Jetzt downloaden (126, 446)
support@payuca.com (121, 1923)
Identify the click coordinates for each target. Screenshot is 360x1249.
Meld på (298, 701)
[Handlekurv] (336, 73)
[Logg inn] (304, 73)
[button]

━━━━━━

** About this task **
Return every entry exactly as given.

** Written response **
Jetzt downloaden (126, 446)
support@payuca.com (121, 1923)
Identify the click coordinates for each target. Screenshot is 360x1249.
Meld på (298, 701)
[Handlekurv] (336, 73)
[Logg inn] (304, 73)
[button]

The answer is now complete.